I’m becoming increasingly aware, too, that being an outsider–a pilgrim–shapes my perception of the monastery. John talked about how manufactured many pilgrimage (and tourist) experiences are, and it makes sense that it would be difficult–maybe impossible–for a pilgrim to escape the role of spectator. We at Prodromos aren’t even trying to adopt the nuns’ perspective: we’re here for academic reasons, which is why we talk so much about things like Byzantine politics and rudimentary musical notation. At the same time, we really have entered the sisters’ world–a world delineated unambiguously by the monastery walls and reinforced by the clothes we wear, the rituals we witness, and the routines we follow. This afternoon, several of us walked to a nearby chapel where Dawn showed us a holy spring, and we each took a sip. Drinking from a holy spring isn’t something you do in religion class; nor can I say I believed in the water’s power the way a devoutly Orthodox visitor might. But I did want to drink it, and I did feel that it had some kind of significance. That complicated attitude made me realize the strangeness of being immersed in a world I don’t totally belong to.
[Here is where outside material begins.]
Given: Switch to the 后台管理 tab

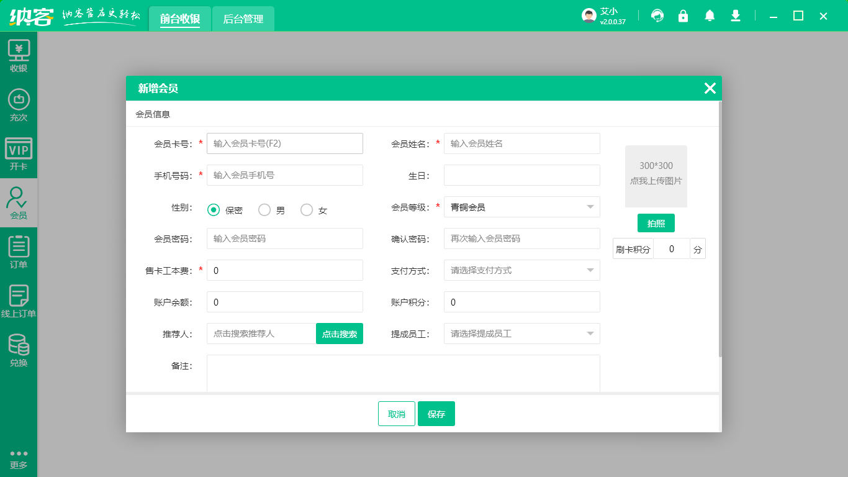Looking at the screenshot, I should click(x=243, y=19).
And it’s strange that some of us belong to this world more than others. We all came to Mount Menoikeion from different academic and religious backgrounds; some are experiencing the monastery from a pretty secular perspective, while others are connecting in more spiritual ways. Before dinner, Anna, Natalie, Jamie, and I got a chance to talk with the Abbess, and I was struck by how diverse our questions were and how nimbly she hopped between religious and secular topics. One minute she was advocating unwavering trust in God; the next, she was listing the vegetables in the monastery garden. But I guess the point of monasticism is to integrate the exalted and the mundane: nuns repeat their prayers over and over as they do daily tasks, until gardening and God don’t feel separate at all.
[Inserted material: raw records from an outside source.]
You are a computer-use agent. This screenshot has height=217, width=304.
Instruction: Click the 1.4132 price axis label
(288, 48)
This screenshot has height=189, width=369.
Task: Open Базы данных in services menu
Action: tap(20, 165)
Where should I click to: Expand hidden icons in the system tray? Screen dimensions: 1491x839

This has turned into a rather meandering post, but the point is that I’ve been noticing some of the strange subtleties of the relationship between a pilgrim and a pilgrimage site–especially when the pilgrimage site is its own fully-functional ecosystem already inhabited by non-pilgrims. The complexities of pilgrimage felt especially salient during tonight’s “synaxis,” a celebration and performance and gift-exchange ritual we shared with the nuns. As we showed a PowerPoint of photos from the past four days, and as Jamie and Emily explained their Prodromos-related research, I saw the sisters nodding and smiling to signal their appreciation for the way we experienced the monastery. Several of us sang “Dona Nobis Pacem” in a round, and Nikos, a seminar veteran, performed virtuosically on his lyra. Even the non-monastic entertainment affected different audience members differently: most listeners knew Greek and recognized some of Nikos’s songs, while I just felt impressed by his artistry and intrigued by the exotic tradition it represented.
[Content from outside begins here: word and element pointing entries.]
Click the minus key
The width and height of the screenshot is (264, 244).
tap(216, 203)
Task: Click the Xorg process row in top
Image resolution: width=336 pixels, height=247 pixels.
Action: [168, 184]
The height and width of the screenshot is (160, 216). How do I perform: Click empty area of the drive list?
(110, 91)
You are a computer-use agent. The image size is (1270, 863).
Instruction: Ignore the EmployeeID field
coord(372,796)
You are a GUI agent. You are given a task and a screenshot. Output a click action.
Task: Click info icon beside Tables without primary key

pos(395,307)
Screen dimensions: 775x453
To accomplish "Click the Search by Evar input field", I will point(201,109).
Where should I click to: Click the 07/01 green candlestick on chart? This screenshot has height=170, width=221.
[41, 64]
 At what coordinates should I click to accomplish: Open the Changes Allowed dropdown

In sum, it’s fascinating to be in an environment where people are having so many obviously different levels and types of experiences. I guess this is a situation the nuns have to navigate regularly, interacting as they do with each other, with the laypeople from Serres, and even with tourists and visitors like us. But I’m less used to it, and I’ve come, over the past four days, to admire how easily it happens here.
I’ll end these pilgrim-themed musings by saying how much I’ve enjoyed the seminar and everything it entailed: learning about Byzantine history in a really dynamic, memorable way; observing and talking with the nuns, whose lives are so different from mine; and witnessing practices like the all-night liturgy, which was entirely new to me and extraordinarily beautiful. John’s pilgrimage talk included a discussion of the souvenirs pilgrims take from their destinations and the marks they leave behind; and, at the risk of sounding cheesy, I’ll say that I definitely feel I’ve established a bond with this place–a bond that might, if I’m lucky, bring me back again next summer.